How does it feel knowing that the game you worked on so hard, has now come to life and people are able to play the game? Any fun moments from that so far, either online or at a show?
It’s an amazing feeling. To have something you created be out there in the world – being the centre of an experience for a group of friends around a table – it’s wonderful.
The coolest moment at a show so far was at Gen Con this year, being recognized by the name on my badge by a fan of Masque of the Red Death! Online, it’s seeing little mentions and reviews popping up here and there, and of course seeing pictures of people’s painted minis!
Do you have any designer tips now that people have been playing? What would you suggest to them to they can survive The Red Death?
Never allow yourself to fall too far behind in popularity; you don’t want to lose the pack or it will be very hard to get back on level ground. If you have fallen back, remember that you will act first in the round and use that to your advantage. Take a few rounds to bump that popularity back up!
Start with an initial plan based around your Personality card. You’ll want to play it with one of your 12 actions, so go in with a plan on when you think that should be.
Most important to survival is using your cards at the right times. Any action card that lets you take rumour cards from your opponents allows you to specify a time you want to see, so use them a little later in the game when you know exactly where the gaps in your information are. Especially important is to use Swindle late in the game, as one of your last 2 actions. Seeing 2 rumour cards and having to remember them can be hard if you do it too early, but is very strong right before midnight.
Lastly, pay attention to what other players are asking of each other! If I need a 12:50 card, and Duke Desire just stole a 12:50 card from Duchess Vanity, I know who to come after for one.

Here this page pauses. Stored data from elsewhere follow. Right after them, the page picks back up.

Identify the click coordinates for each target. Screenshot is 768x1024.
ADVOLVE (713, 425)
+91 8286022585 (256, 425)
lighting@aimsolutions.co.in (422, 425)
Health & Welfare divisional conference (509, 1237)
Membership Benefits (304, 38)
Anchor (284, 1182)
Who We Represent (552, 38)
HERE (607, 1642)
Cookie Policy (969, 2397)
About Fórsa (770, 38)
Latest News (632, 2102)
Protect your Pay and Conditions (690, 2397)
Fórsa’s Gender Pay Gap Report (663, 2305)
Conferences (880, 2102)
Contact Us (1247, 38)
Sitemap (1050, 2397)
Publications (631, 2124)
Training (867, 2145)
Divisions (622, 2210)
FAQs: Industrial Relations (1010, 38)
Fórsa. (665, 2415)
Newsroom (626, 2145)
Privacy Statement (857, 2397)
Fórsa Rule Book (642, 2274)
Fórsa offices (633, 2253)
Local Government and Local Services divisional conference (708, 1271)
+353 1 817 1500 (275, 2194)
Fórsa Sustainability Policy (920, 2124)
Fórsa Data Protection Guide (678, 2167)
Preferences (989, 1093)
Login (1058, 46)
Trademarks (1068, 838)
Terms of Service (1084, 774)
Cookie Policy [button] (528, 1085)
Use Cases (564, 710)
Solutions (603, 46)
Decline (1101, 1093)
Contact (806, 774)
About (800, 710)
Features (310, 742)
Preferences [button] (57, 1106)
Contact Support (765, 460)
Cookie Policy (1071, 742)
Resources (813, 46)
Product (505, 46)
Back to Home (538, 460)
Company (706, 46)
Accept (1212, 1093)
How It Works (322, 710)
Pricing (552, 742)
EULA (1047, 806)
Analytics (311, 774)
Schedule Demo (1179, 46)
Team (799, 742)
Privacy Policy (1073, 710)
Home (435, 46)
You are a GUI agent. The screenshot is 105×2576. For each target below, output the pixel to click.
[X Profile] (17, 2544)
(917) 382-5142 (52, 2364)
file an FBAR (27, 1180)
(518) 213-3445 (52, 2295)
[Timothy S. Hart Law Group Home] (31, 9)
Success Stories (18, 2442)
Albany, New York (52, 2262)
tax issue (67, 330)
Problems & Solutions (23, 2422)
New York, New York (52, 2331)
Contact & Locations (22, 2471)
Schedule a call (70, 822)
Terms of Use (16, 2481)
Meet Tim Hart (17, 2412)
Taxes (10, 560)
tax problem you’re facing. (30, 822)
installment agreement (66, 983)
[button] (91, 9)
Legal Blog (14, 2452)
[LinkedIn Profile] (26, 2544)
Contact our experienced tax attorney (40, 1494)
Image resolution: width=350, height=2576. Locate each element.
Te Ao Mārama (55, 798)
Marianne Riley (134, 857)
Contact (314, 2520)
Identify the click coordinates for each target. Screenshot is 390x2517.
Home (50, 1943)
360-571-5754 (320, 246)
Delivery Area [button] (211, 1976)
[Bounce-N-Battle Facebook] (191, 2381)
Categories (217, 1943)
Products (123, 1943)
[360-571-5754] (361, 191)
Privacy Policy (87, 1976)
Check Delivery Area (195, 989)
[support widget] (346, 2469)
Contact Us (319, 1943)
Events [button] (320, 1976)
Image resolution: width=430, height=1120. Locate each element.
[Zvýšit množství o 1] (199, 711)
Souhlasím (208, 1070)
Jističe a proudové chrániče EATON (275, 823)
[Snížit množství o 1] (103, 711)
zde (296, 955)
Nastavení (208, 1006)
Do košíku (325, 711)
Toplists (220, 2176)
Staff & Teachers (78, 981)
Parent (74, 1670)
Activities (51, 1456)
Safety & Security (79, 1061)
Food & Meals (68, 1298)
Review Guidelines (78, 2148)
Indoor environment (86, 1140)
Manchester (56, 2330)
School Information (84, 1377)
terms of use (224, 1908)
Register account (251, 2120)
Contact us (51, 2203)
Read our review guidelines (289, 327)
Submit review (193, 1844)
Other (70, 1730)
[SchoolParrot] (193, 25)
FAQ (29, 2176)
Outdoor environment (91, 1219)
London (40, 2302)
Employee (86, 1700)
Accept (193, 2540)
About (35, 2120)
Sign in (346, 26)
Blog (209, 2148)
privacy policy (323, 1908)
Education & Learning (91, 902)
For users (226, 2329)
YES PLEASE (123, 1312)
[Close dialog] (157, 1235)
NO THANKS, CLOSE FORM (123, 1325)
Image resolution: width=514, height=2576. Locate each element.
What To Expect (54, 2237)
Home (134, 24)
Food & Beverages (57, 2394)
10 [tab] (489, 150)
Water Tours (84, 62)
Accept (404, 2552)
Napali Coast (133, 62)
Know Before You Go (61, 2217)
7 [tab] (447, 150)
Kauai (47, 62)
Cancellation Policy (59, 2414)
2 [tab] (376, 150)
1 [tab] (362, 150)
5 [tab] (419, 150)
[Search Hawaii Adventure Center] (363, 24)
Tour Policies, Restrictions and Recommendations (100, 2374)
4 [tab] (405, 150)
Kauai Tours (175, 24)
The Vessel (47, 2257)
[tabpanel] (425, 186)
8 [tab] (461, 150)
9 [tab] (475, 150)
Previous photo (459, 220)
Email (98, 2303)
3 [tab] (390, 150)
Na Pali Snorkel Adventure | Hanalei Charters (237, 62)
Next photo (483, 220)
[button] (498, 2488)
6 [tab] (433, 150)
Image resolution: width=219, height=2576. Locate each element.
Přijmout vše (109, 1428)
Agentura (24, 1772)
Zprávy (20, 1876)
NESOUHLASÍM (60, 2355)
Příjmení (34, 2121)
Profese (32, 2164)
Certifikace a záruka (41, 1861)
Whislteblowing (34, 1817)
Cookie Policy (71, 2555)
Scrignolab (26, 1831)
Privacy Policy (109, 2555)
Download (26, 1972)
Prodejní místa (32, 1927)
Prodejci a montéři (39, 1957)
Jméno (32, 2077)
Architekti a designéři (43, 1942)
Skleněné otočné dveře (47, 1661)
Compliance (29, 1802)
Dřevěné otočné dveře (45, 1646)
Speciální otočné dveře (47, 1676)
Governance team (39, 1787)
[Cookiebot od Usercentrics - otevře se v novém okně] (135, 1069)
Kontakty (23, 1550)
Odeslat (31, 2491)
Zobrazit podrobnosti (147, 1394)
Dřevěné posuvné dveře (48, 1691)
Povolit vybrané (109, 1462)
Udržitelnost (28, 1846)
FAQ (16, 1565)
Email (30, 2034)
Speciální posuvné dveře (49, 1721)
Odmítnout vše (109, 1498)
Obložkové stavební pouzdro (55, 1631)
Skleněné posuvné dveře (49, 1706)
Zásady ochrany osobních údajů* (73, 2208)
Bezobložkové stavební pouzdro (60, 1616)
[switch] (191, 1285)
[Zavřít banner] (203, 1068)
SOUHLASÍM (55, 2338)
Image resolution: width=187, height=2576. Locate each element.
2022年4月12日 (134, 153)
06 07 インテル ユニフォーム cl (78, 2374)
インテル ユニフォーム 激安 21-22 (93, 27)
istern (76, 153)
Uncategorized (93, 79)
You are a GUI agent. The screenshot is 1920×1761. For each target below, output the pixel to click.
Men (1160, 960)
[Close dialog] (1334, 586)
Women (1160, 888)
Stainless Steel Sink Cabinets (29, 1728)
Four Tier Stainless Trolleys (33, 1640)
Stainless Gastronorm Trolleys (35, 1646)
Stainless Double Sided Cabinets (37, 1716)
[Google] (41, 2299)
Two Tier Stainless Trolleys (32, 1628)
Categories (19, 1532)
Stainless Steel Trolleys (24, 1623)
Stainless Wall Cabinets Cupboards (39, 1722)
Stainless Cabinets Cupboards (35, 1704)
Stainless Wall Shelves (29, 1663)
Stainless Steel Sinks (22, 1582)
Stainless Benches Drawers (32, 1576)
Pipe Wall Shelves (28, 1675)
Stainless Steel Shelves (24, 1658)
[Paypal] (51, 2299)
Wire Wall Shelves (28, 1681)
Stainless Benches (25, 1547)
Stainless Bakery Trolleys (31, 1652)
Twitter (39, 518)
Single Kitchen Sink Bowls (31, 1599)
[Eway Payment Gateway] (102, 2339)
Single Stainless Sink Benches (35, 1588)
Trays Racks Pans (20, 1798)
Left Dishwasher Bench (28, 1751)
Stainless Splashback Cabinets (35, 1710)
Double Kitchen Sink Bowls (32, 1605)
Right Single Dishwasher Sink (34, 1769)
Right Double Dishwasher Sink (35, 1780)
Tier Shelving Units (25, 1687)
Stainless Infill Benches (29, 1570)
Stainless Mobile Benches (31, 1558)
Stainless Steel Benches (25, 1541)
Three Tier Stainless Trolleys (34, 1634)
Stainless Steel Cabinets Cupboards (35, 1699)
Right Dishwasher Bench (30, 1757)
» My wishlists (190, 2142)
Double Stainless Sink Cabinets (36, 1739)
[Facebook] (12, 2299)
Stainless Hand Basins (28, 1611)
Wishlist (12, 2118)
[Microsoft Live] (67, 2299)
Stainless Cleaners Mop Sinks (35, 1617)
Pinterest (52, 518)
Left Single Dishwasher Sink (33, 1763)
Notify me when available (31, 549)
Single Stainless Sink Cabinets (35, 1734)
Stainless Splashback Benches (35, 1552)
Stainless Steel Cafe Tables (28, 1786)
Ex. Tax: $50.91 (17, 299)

Any other fun behind-the-scenes stories from when you were making the game that you wanted to share?
I am not a good artist. At all. When I was first designing Masque of the Red Death I needed a game board that looked like the Abbey of Prince Prospero that I could envision in my head. Drawing a top-down view of an abbey proved to be far beyond my abilities. After a lot of frustrating attempts, I finally decided to 3D model the whole thing, put in lighting and textures, and then just take a screenshot of the top-down view. Suddenly I had something that looked decent and had walls at angles that actually made sense. It wasn’t quite as good as Gris Grimly’s final version though!
Anything else you want to say?
I’ve seen the occasional mention of people wanting to take notes when playing Masque of the Red Death. I understand the desire – my memory is horrible too. But the memory element does a few very important things here.
First and most importantly, it makes the game more tense. Masque of the Red Death is all about the feeling of dread and tension as midnight approaches. Having your information be an iron-clad sure thing reduces this tension. If you’re 80% sure that you remember Green was safe at 12:10 but… maybe it was 12:20? That adds to the experience.
Second, as mentioned above, the relative value of the action cards change throughout the night and that’s lost if you could write things down. Cards like Flirt and Swindle (where you only look at another players’ cards but don’t get to keep them) are weak if played early in the game, but become nearly as valuable as cards like Threaten or Menace when played right before midnight.
And third, drawing an Evidence Card and getting to look at a Red Death Card is, again, very good when it’s close to midnight. But it’s not nearly as good on turn 1 because you have to hold that information in your head for longer. If you got to write the information down, the timing of when you get the information is less relevant and I feel that detracts from the game.